Désormais, les villageois doivent à nouveau emballer leurs affaires, réacheminer le courrier et réorganiser leur vie. Ils doivent voir où ils peuvent rester la prochaine fois. Et ils doivent se demander combien de temps encore ils pourront faire cela. Reviendrez-vous à Brienz une deuxième fois ? Ou sont-ils fatigués – et fuient-ils la montagne ?
Lors d’une réunion d’information mardi soir, les autorités ont déclaré que les habitants de Brienz devraient se préparer à une évacuation d’un mois. Ils ne pourront probablement pas regagner leurs foyers avant le printemps 2025, voire pas du tout. On a dit qu’il était probable que la situation se calmerait en hiver. Mais il se pourrait aussi que le village soit enterré.
L’incertitude pèse sur les gens
Les habitants de Brienz vivent depuis des années dans la peur des montagnes. Des forces énormes agissent sur la pente. Au début, les habitants ont vécu ces forces comme des chiffres abstraits dans des rapports qui leur étaient présentés de plus en plus fréquemment et qui commençaient à paraître de plus en plus menaçants. Puis ils ont vu ces forces se déployer chez elles. Ils ont arraché les murs, les plafonds et les canalisations. Les Brienziens ne pouvaient plus fermer leurs portes car le bois se déformait constamment.
Tout cela est devenu monnaie courante à Brienz. Et chaque fois qu’une nouvelle mauvaise nouvelle survenait, la communauté de l’Albula invitait les gens à un événement d’information. Ce fut également le cas samedi dernier, lorsque la communauté a déclaré un niveau d’alerte jaune et a déclaré qu’une évacuation était imminente. Et mardi soir, lorsque l’évacuation a été décidée. Il s’agit du 21ème événement en quelques années seulement.
Mardi, des représentants des autorités ont fourni des informations sur l’état du rocher, d’éventuelles explosions et l’évacuation. Samedi, la collectivité a même proposé un conseiller en assurance. La communauté procède de manière routinière, semble-t-il.
Il existe néanmoins une grande incertitude et une grande frustration parmi les habitants de Brienz. Mardi soir, un homme a déclaré aux autorités : « Si nous devons partir une troisième fois, nous ne partirons plus. » Et : « Moi aussi, je resterais maintenant. Mais je dois y aller. Le maire de l’Albula, Daniel Albertin, a répondu : “Oui, il le faut.”
La situation est émouvante pour beaucoup de personnes impliquées, et cela est particulièrement évident lors de ces événements. Certains sont en colère, d’autres sont tristes, certains remettent en question les informations des experts.

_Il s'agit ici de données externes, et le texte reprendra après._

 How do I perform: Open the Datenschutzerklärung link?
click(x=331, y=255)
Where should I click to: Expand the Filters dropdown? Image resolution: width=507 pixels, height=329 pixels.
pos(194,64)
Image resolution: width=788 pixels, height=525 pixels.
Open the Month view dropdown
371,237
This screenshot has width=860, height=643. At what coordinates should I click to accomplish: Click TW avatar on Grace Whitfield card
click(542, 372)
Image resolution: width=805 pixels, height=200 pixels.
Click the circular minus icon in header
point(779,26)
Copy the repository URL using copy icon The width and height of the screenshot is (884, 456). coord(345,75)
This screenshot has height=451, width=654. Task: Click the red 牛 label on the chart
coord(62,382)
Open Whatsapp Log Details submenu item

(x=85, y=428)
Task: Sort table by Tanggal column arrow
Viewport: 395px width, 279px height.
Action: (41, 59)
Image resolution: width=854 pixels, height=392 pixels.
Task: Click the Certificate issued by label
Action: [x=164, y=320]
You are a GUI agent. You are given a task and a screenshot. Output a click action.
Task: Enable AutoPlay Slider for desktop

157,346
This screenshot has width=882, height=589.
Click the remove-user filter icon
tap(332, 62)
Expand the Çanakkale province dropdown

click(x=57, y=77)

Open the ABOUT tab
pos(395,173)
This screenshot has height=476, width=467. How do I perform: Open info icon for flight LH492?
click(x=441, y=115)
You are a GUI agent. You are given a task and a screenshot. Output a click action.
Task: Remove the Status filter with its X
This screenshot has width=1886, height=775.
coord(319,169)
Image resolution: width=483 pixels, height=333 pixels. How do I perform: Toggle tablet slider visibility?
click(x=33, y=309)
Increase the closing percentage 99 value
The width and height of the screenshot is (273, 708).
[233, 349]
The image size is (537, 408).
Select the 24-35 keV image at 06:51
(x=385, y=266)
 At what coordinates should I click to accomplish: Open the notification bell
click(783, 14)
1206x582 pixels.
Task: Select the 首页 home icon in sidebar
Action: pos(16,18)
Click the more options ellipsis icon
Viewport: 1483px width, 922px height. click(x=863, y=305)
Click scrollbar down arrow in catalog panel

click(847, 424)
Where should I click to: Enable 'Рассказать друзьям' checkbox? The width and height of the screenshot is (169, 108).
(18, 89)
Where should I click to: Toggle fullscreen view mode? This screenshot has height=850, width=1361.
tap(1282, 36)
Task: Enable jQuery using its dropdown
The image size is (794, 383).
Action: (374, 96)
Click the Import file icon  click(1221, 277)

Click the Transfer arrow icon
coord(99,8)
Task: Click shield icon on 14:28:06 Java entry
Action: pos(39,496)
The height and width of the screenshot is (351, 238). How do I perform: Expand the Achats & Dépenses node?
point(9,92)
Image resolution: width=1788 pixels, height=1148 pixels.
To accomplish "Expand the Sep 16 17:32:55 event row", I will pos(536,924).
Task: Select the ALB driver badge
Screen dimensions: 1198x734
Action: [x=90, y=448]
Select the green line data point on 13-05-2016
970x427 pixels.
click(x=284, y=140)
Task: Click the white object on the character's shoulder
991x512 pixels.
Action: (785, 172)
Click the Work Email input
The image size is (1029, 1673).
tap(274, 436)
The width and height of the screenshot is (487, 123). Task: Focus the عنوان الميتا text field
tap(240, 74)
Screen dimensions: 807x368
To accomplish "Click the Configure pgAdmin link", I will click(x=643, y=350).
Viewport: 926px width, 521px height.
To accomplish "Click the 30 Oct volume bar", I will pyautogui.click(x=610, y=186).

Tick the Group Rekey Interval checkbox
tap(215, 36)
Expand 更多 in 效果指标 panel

Il vit en mode veille depuis des années, a déclaré un homme samedi dernier. Il a expliqué que ses affaires étaient emballées et prêtes à la maison – afin qu’il puisse partir à tout moment. C’est une attente constante que toute cette histoire de « cinabre » commence. Les responsables politiques doivent se demander quels sont les effets psychologiques de cette mesure sur la population, a-t-il déclaré. « Combien de temps encore pouvons-nous et voulons-nous nous attendre à cela ?
D’autres s’inquiètent de leur existence financière. En cas de sinistre total, les habitants de Brienz recevront une indemnisation. Cependant, on ne sait pas exactement comment gérer les dommages progressifs. Les portes et les tuyaux doivent être remplacés et les fissures réparées. Un homme plus âgé a déclaré : « Ma maison est ma prévoyance retraite, si elle tombe à l’eau, mon existence en dépend. »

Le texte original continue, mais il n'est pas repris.